> Problem statement
Please write out every line of the listing without alteration, but omit the images.

::::::

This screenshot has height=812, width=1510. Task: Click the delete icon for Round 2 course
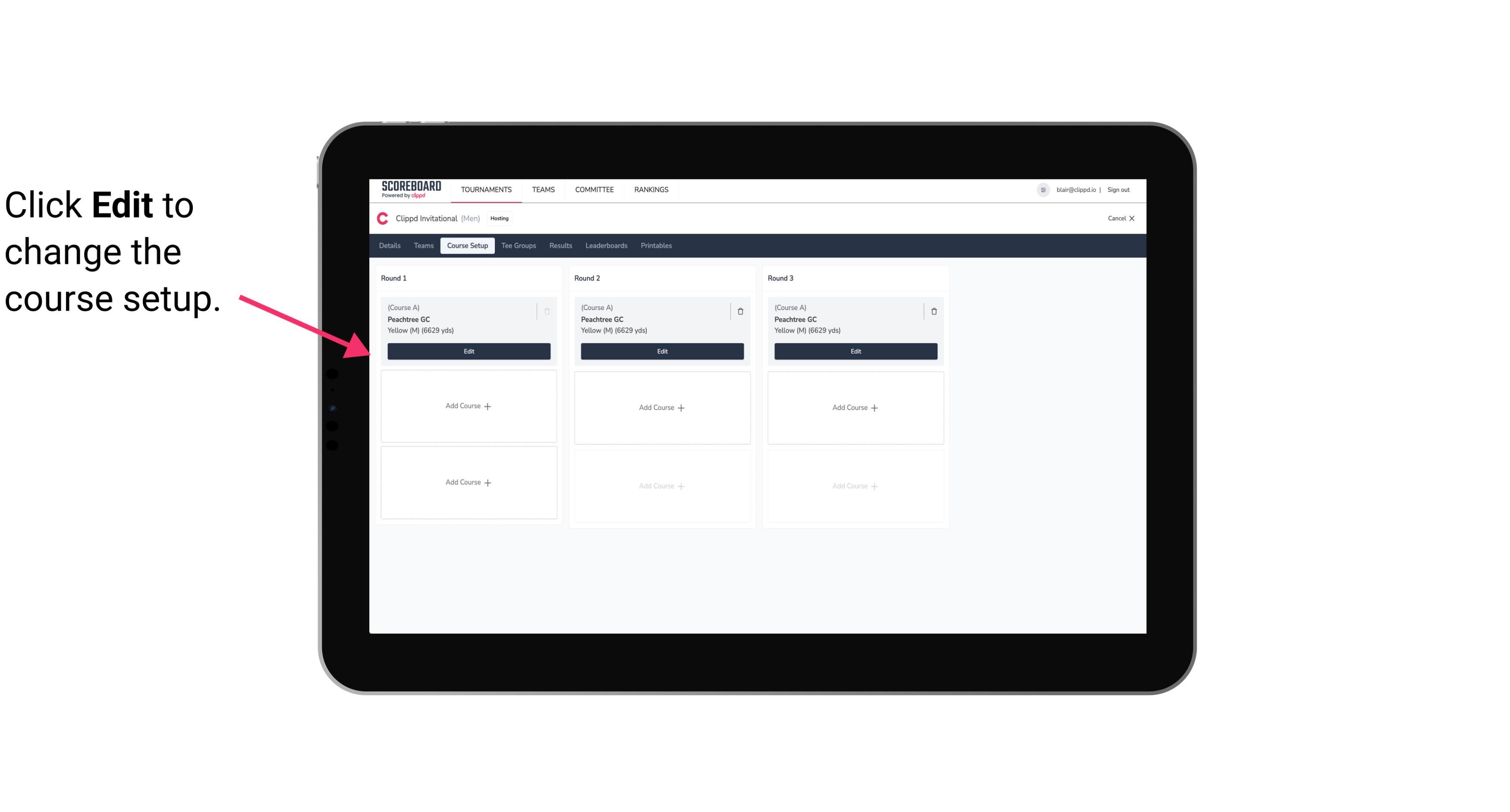(x=740, y=311)
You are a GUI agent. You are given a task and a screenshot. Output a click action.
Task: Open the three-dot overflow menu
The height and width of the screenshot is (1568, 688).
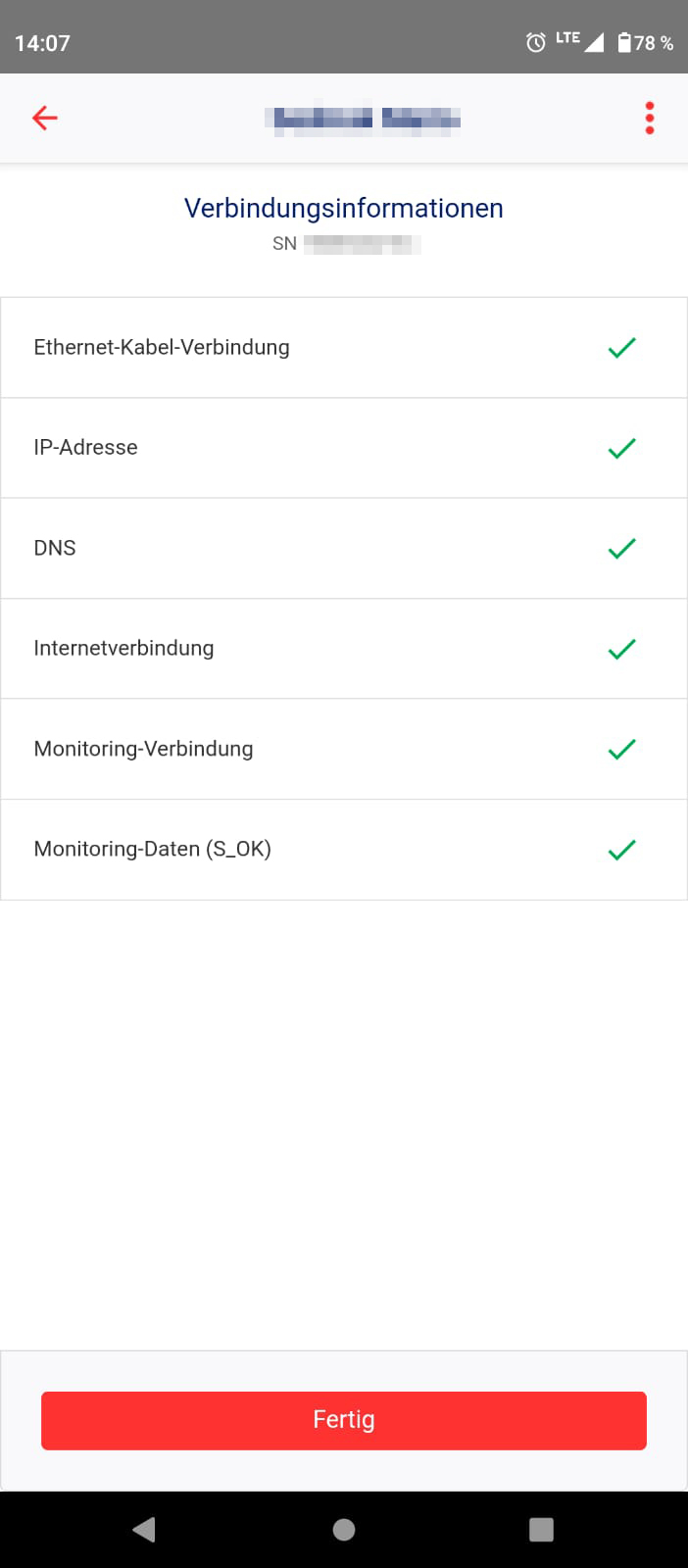649,119
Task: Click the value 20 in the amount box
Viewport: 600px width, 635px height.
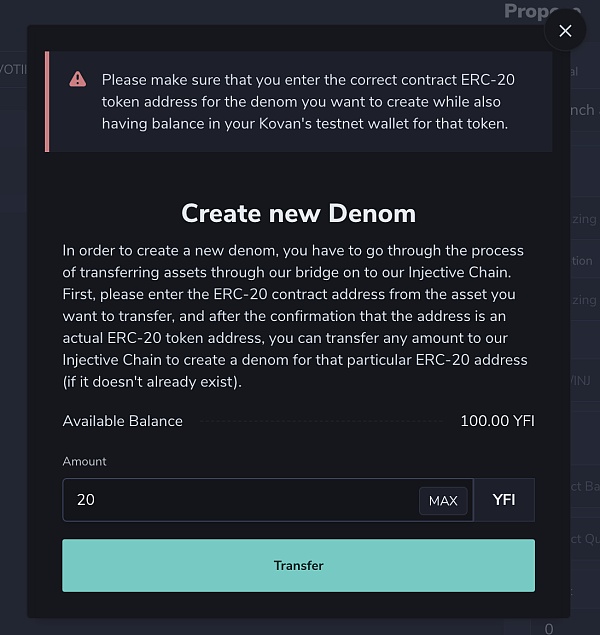Action: [86, 500]
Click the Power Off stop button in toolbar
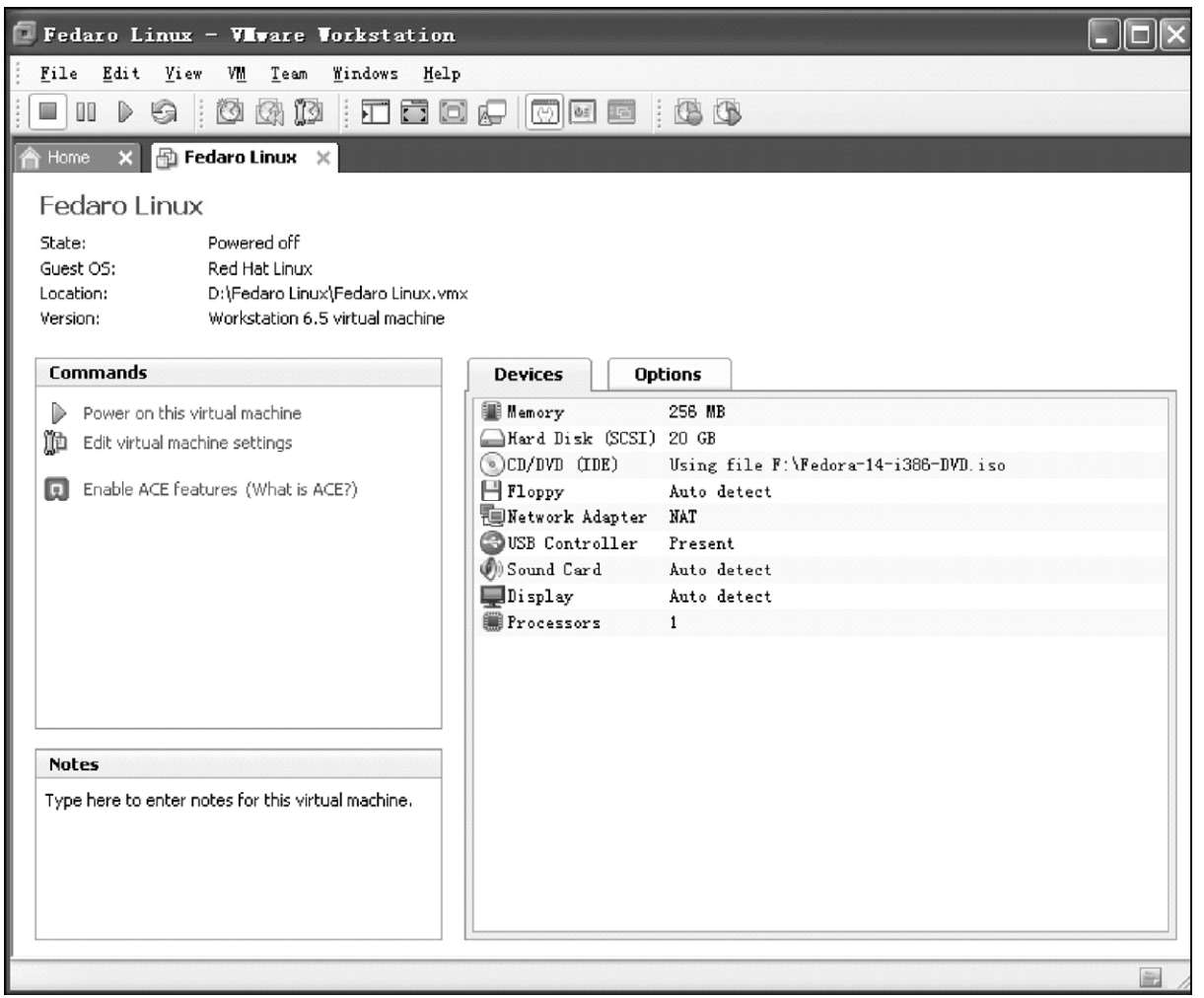This screenshot has width=1204, height=998. [x=47, y=112]
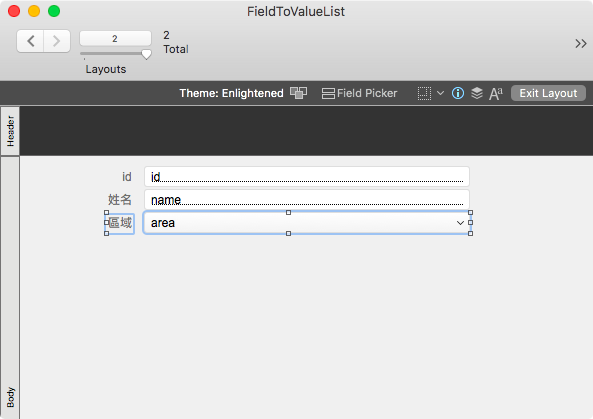Click the Body part tab
The image size is (593, 419).
tap(10, 288)

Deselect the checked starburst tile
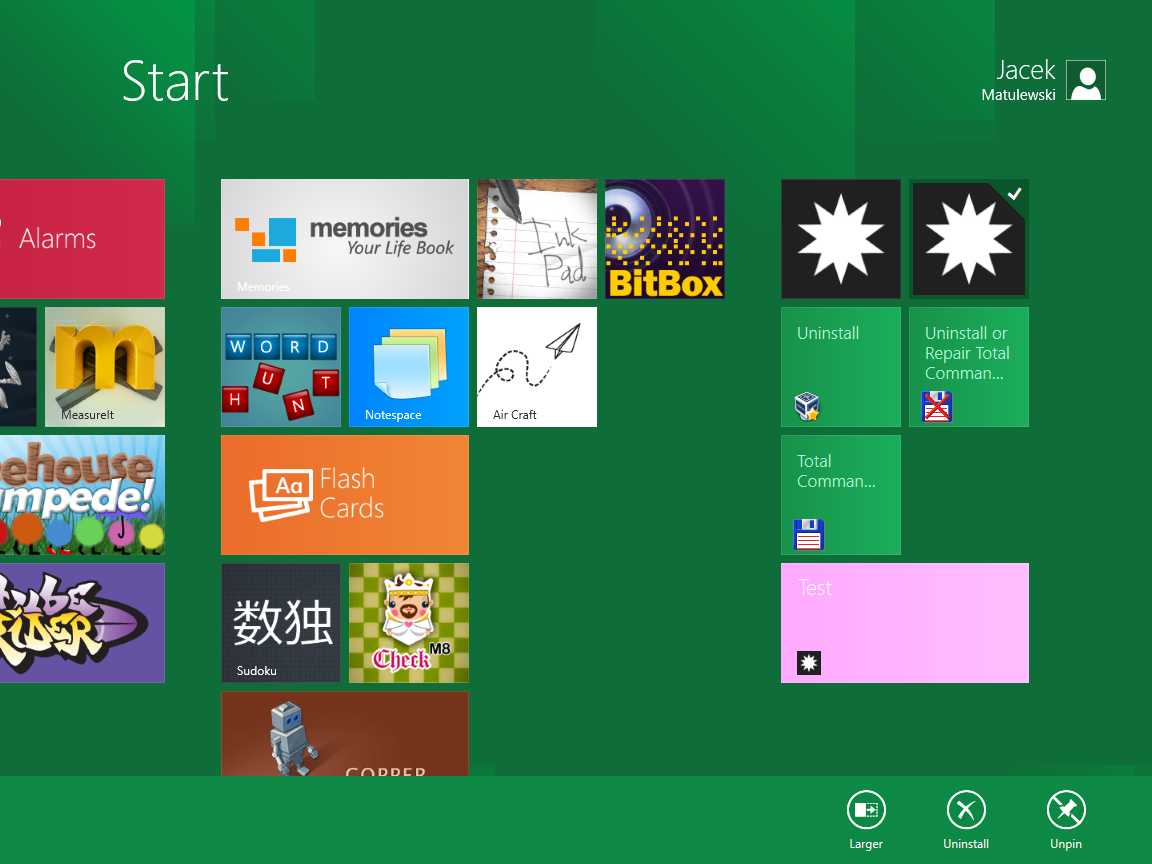(968, 239)
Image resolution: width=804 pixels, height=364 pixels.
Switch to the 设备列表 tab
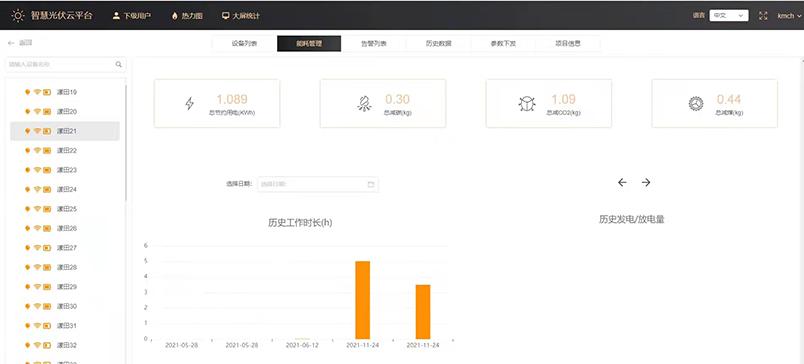tap(244, 44)
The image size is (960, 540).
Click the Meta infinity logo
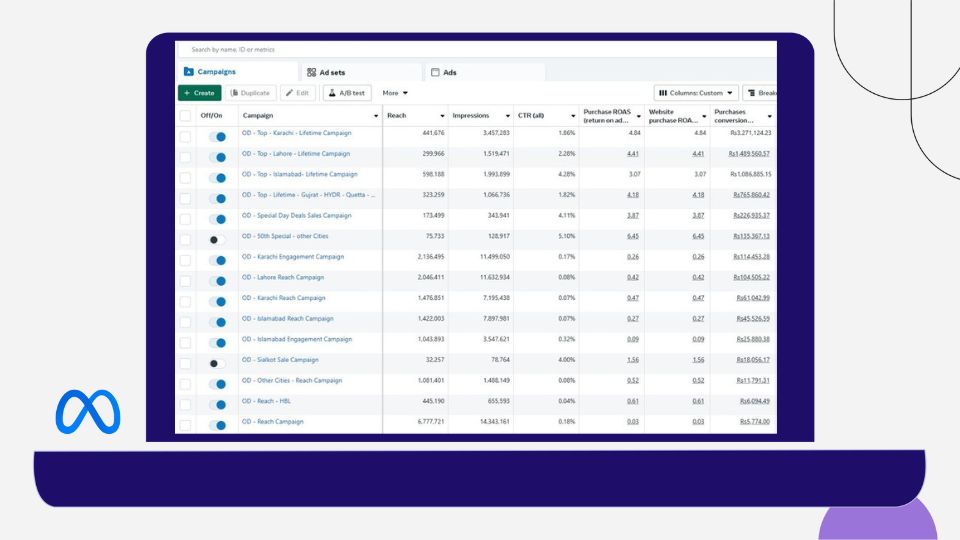[x=88, y=411]
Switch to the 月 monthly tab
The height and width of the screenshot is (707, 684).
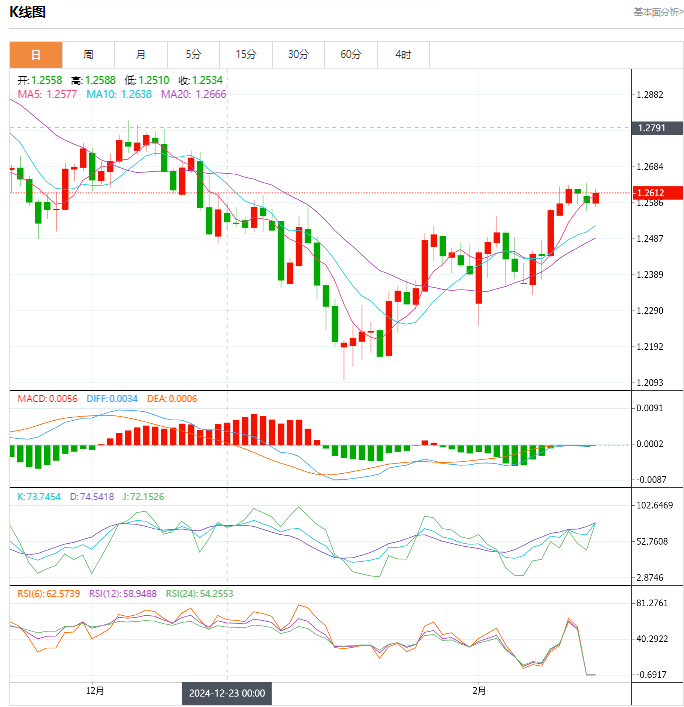tap(140, 55)
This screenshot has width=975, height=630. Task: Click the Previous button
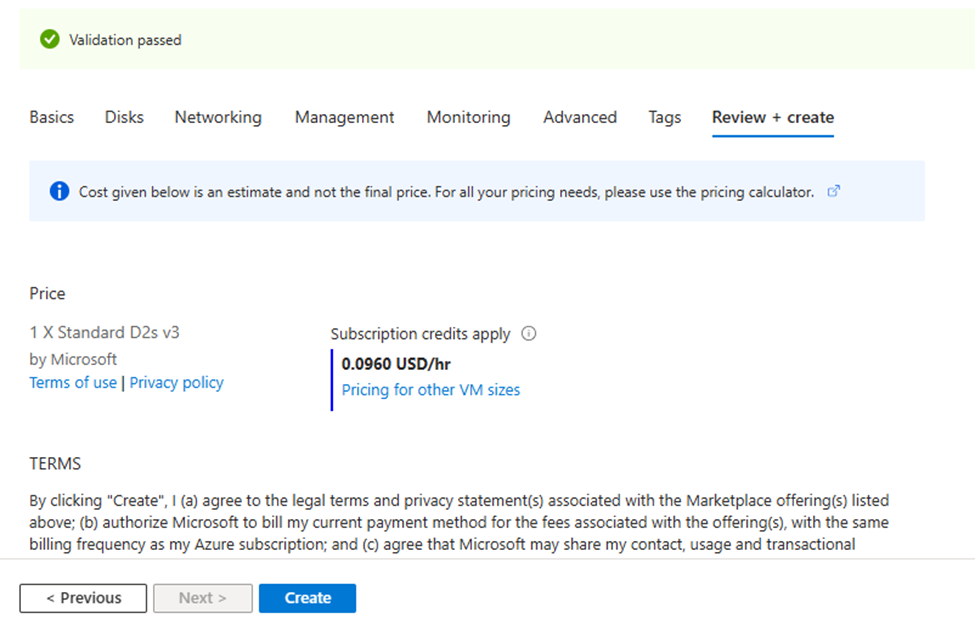pos(83,598)
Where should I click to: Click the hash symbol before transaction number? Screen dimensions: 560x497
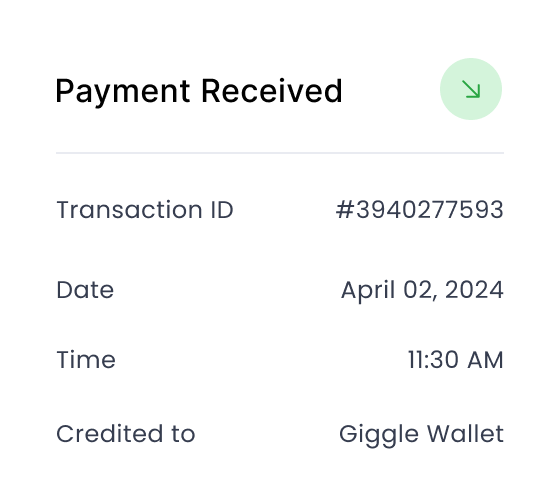point(345,210)
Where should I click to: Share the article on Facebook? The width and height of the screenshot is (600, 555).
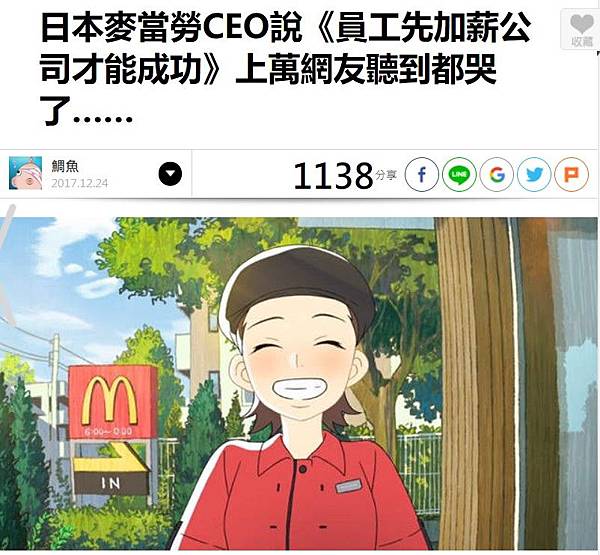click(x=421, y=174)
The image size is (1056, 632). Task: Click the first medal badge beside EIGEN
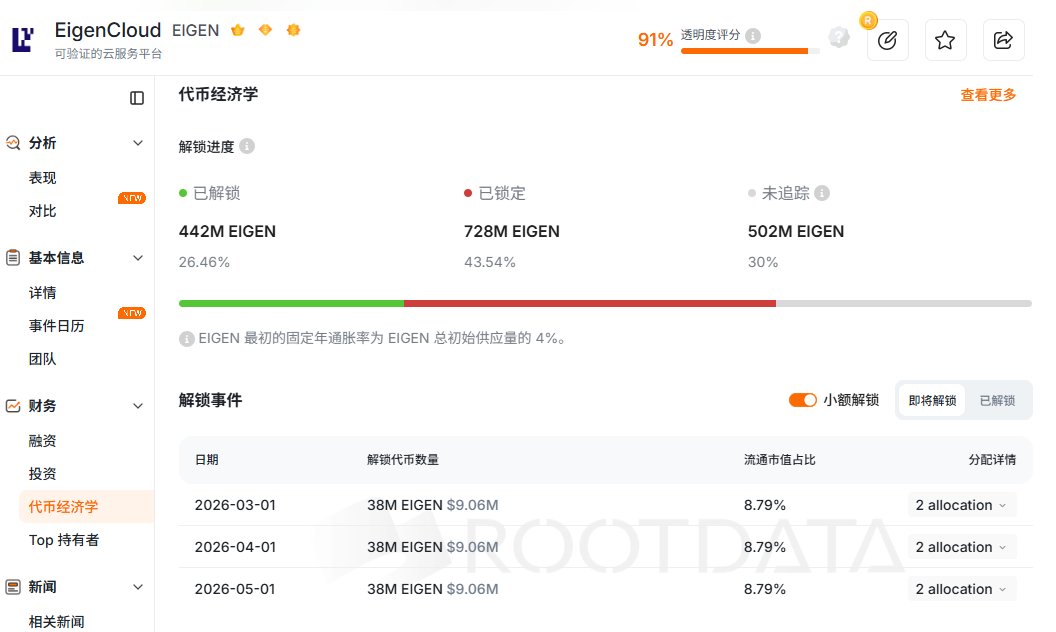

::::::

> Expected answer
This screenshot has height=812, width=1510. Task: Click the delete icon for Round 2 course
(x=740, y=311)
You are a GUI agent. You are given a task and a screenshot. Output a click action.
Task: Open the three-dot overflow menu
The height and width of the screenshot is (1568, 688).
649,119
Task: Click the value 20 in the amount box
Viewport: 600px width, 635px height.
Action: [86, 500]
Click the Power Off stop button in toolbar
This screenshot has width=1204, height=998. [x=47, y=112]
Click the Body part tab
The image size is (593, 419).
tap(10, 288)

Deselect the checked starburst tile
(968, 239)
Image resolution: width=804 pixels, height=364 pixels.
Switch to the 设备列表 tab
tap(244, 44)
The image size is (960, 540).
Click the Meta infinity logo
[x=88, y=411]
Switch to the 月 monthly tab
The height and width of the screenshot is (707, 684).
tap(140, 55)
This screenshot has width=975, height=630. Task: Click the Previous button
pos(83,598)
Where should I click to: Click the hash symbol before transaction number? Screen dimensions: 560x497
point(345,210)
Where should I click to: Share the article on Facebook? The width and height of the screenshot is (600, 555).
click(x=421, y=174)
The image size is (1056, 632). Task: Click the first medal badge beside EIGEN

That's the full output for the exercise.